=== SUPPLIED MATERIAL ===

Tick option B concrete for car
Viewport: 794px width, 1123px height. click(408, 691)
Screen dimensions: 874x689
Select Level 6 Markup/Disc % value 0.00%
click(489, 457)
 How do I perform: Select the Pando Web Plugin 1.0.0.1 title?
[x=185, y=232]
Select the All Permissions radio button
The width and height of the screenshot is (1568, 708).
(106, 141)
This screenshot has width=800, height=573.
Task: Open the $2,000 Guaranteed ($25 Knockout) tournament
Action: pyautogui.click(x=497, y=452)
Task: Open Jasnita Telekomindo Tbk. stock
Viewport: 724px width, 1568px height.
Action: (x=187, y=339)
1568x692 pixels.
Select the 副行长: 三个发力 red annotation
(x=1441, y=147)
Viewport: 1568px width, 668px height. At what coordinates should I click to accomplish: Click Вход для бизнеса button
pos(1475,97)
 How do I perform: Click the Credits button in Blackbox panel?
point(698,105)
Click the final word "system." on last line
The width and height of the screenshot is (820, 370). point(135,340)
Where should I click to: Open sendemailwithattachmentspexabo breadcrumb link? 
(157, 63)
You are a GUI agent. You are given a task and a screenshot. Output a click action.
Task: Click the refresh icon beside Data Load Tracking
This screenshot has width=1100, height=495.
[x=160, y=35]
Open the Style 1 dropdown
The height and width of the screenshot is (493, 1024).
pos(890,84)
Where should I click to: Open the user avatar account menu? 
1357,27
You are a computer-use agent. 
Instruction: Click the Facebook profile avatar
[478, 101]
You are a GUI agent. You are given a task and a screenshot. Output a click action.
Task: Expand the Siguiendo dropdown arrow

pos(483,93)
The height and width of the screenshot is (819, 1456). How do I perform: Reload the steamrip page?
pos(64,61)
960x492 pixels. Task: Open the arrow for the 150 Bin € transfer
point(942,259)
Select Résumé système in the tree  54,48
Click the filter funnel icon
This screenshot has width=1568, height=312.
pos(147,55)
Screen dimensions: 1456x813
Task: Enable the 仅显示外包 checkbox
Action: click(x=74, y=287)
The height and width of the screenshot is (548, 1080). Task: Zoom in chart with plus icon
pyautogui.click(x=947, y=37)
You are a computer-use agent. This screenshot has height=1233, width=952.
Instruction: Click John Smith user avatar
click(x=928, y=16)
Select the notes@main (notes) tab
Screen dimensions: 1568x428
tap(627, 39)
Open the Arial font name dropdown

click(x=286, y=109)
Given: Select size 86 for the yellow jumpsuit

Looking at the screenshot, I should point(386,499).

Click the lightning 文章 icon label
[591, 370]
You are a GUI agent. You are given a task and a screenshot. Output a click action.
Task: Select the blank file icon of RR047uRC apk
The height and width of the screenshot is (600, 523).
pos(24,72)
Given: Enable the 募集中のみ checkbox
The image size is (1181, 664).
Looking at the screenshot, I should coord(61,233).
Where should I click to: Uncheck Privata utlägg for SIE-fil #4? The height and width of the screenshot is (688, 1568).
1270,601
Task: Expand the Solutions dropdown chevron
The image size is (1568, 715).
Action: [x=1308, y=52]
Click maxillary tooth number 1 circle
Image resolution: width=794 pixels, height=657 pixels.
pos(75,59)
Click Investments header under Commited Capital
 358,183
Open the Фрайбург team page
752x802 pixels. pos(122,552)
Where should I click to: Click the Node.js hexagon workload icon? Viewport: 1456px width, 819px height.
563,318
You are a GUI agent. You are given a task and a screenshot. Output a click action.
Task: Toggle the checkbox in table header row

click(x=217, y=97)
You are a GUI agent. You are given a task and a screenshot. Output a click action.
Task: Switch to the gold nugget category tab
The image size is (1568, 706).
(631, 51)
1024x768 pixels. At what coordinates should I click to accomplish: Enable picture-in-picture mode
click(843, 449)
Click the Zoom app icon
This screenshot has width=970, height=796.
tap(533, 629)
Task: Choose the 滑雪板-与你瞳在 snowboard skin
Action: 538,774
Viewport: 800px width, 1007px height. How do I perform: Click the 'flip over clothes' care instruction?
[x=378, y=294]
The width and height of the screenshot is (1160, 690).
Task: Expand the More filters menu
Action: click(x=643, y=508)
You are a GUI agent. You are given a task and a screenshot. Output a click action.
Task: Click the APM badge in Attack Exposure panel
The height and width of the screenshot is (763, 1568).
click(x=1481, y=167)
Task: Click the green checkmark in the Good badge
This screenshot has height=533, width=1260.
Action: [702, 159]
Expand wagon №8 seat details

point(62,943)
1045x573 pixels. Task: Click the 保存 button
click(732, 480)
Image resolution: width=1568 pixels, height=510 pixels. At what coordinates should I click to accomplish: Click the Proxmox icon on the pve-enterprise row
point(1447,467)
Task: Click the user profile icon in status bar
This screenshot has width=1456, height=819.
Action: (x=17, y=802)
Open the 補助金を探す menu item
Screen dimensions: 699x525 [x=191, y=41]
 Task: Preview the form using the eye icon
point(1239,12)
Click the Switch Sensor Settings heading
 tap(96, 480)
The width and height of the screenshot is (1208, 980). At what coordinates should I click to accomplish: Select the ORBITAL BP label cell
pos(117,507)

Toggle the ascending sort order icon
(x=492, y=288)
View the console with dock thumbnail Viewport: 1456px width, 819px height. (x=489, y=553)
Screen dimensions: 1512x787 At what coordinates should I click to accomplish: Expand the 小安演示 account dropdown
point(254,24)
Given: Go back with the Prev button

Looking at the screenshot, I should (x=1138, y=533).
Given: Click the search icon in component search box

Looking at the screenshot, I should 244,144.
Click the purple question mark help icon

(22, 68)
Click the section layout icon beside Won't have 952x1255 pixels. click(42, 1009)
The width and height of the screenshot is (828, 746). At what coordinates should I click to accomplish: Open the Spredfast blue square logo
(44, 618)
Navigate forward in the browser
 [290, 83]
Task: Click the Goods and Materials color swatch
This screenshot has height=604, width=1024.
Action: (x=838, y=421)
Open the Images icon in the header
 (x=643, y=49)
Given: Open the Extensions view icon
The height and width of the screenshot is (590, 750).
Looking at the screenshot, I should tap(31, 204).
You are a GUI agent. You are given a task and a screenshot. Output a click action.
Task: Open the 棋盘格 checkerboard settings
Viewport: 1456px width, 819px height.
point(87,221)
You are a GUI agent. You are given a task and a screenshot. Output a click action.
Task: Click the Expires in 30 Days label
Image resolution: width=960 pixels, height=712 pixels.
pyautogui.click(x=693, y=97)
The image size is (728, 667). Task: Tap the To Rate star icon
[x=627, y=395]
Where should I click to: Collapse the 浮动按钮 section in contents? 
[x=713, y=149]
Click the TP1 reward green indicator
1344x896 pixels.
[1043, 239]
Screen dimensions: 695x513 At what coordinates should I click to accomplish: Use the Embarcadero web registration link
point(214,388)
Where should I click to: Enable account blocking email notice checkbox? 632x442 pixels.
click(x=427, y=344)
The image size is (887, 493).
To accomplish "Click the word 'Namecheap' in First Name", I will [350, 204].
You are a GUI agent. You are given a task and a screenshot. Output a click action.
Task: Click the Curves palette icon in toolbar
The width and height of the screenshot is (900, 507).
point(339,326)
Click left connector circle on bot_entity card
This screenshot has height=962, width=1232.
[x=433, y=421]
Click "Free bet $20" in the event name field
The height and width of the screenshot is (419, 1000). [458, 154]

===

OBJECTIVE => Can you repeat every line of the material above, character for character?

CORRECT ANSWER =>
Tick option B concrete for car
Viewport: 794px width, 1123px height. click(408, 691)
Screen dimensions: 874x689
Select Level 6 Markup/Disc % value 0.00%
click(489, 457)
 How do I perform: Select the Pando Web Plugin 1.0.0.1 title?
[x=185, y=232]
Select the All Permissions radio button
The width and height of the screenshot is (1568, 708).
(106, 141)
This screenshot has width=800, height=573.
Task: Open the $2,000 Guaranteed ($25 Knockout) tournament
Action: pyautogui.click(x=497, y=452)
Task: Open Jasnita Telekomindo Tbk. stock
Viewport: 724px width, 1568px height.
Action: (x=187, y=339)
1568x692 pixels.
Select the 副行长: 三个发力 red annotation
(x=1441, y=147)
Viewport: 1568px width, 668px height. At what coordinates should I click to accomplish: Click Вход для бизнеса button
pos(1475,97)
 How do I perform: Click the Credits button in Blackbox panel?
point(698,105)
Click the final word "system." on last line
The width and height of the screenshot is (820, 370). point(135,340)
Where should I click to: Open sendemailwithattachmentspexabo breadcrumb link? 
(157, 63)
You are a GUI agent. You are given a task and a screenshot. Output a click action.
Task: Click the refresh icon beside Data Load Tracking
This screenshot has width=1100, height=495.
[x=160, y=35]
Open the Style 1 dropdown
The height and width of the screenshot is (493, 1024).
pos(890,84)
Where should I click to: Open the user avatar account menu? 
1357,27
You are a computer-use agent. 
Instruction: Click the Facebook profile avatar
[478, 101]
You are a GUI agent. You are given a task and a screenshot. Output a click action.
Task: Expand the Siguiendo dropdown arrow

pos(483,93)
The height and width of the screenshot is (819, 1456). How do I perform: Reload the steamrip page?
pos(64,61)
960x492 pixels. Task: Open the arrow for the 150 Bin € transfer
point(942,259)
Select Résumé système in the tree  54,48
Click the filter funnel icon
This screenshot has width=1568, height=312.
pos(147,55)
Screen dimensions: 1456x813
Task: Enable the 仅显示外包 checkbox
Action: click(x=74, y=287)
The height and width of the screenshot is (548, 1080). Task: Zoom in chart with plus icon
pyautogui.click(x=947, y=37)
You are a computer-use agent. This screenshot has height=1233, width=952.
Instruction: Click John Smith user avatar
click(x=928, y=16)
Select the notes@main (notes) tab
Screen dimensions: 1568x428
tap(627, 39)
Open the Arial font name dropdown

click(x=286, y=109)
Given: Select size 86 for the yellow jumpsuit

Looking at the screenshot, I should point(386,499).

Click the lightning 文章 icon label
[591, 370]
You are a GUI agent. You are given a task and a screenshot. Output a click action.
Task: Select the blank file icon of RR047uRC apk
The height and width of the screenshot is (600, 523).
pos(24,72)
Given: Enable the 募集中のみ checkbox
The image size is (1181, 664).
Looking at the screenshot, I should coord(61,233).
Where should I click to: Uncheck Privata utlägg for SIE-fil #4? The height and width of the screenshot is (688, 1568).
1270,601
Task: Expand the Solutions dropdown chevron
The image size is (1568, 715).
Action: [x=1308, y=52]
Click maxillary tooth number 1 circle
Image resolution: width=794 pixels, height=657 pixels.
pos(75,59)
Click Investments header under Commited Capital
 358,183
Open the Фрайбург team page
752x802 pixels. pos(122,552)
Where should I click to: Click the Node.js hexagon workload icon? Viewport: 1456px width, 819px height.
563,318
You are a GUI agent. You are given a task and a screenshot. Output a click action.
Task: Toggle the checkbox in table header row

click(x=217, y=97)
You are a GUI agent. You are given a task and a screenshot. Output a click action.
Task: Switch to the gold nugget category tab
The image size is (1568, 706).
(631, 51)
1024x768 pixels. At what coordinates should I click to accomplish: Enable picture-in-picture mode
click(843, 449)
Click the Zoom app icon
This screenshot has width=970, height=796.
tap(533, 629)
Task: Choose the 滑雪板-与你瞳在 snowboard skin
Action: 538,774
Viewport: 800px width, 1007px height. How do I perform: Click the 'flip over clothes' care instruction?
[x=378, y=294]
The width and height of the screenshot is (1160, 690).
Task: Expand the More filters menu
Action: click(x=643, y=508)
You are a GUI agent. You are given a task and a screenshot. Output a click action.
Task: Click the APM badge in Attack Exposure panel
The height and width of the screenshot is (763, 1568).
click(x=1481, y=167)
Task: Click the green checkmark in the Good badge
This screenshot has height=533, width=1260.
Action: [702, 159]
Expand wagon №8 seat details

point(62,943)
1045x573 pixels. Task: Click the 保存 button
click(732, 480)
Image resolution: width=1568 pixels, height=510 pixels. At what coordinates should I click to accomplish: Click the Proxmox icon on the pve-enterprise row
point(1447,467)
Task: Click the user profile icon in status bar
This screenshot has width=1456, height=819.
Action: (x=17, y=802)
Open the 補助金を探す menu item
Screen dimensions: 699x525 [x=191, y=41]
 Task: Preview the form using the eye icon
point(1239,12)
Click the Switch Sensor Settings heading
 tap(96, 480)
The width and height of the screenshot is (1208, 980). At what coordinates should I click to accomplish: Select the ORBITAL BP label cell
pos(117,507)

Toggle the ascending sort order icon
(x=492, y=288)
View the console with dock thumbnail Viewport: 1456px width, 819px height. (x=489, y=553)
Screen dimensions: 1512x787 At what coordinates should I click to accomplish: Expand the 小安演示 account dropdown
point(254,24)
Given: Go back with the Prev button

Looking at the screenshot, I should (x=1138, y=533).
Given: Click the search icon in component search box

Looking at the screenshot, I should 244,144.
Click the purple question mark help icon

(22, 68)
Click the section layout icon beside Won't have 952x1255 pixels. click(42, 1009)
The width and height of the screenshot is (828, 746). At what coordinates should I click to accomplish: Open the Spredfast blue square logo
(44, 618)
Navigate forward in the browser
 [290, 83]
Task: Click the Goods and Materials color swatch
This screenshot has height=604, width=1024.
Action: (x=838, y=421)
Open the Images icon in the header
 (x=643, y=49)
Given: Open the Extensions view icon
The height and width of the screenshot is (590, 750).
Looking at the screenshot, I should tap(31, 204).
You are a GUI agent. You are given a task and a screenshot. Output a click action.
Task: Open the 棋盘格 checkerboard settings
Viewport: 1456px width, 819px height.
point(87,221)
You are a GUI agent. You are given a task and a screenshot. Output a click action.
Task: Click the Expires in 30 Days label
Image resolution: width=960 pixels, height=712 pixels.
pyautogui.click(x=693, y=97)
The image size is (728, 667). Task: Tap the To Rate star icon
[x=627, y=395]
Where should I click to: Collapse the 浮动按钮 section in contents? 
[x=713, y=149]
Click the TP1 reward green indicator
1344x896 pixels.
[1043, 239]
Screen dimensions: 695x513 At what coordinates should I click to accomplish: Use the Embarcadero web registration link
point(214,388)
Where should I click to: Enable account blocking email notice checkbox? 632x442 pixels.
click(x=427, y=344)
The image size is (887, 493).
To accomplish "Click the word 'Namecheap' in First Name", I will [350, 204].
You are a GUI agent. You are given a task and a screenshot. Output a click action.
Task: Click the Curves palette icon in toolbar
The width and height of the screenshot is (900, 507).
point(339,326)
Click left connector circle on bot_entity card
This screenshot has height=962, width=1232.
[x=433, y=421]
Click "Free bet $20" in the event name field
The height and width of the screenshot is (419, 1000). [458, 154]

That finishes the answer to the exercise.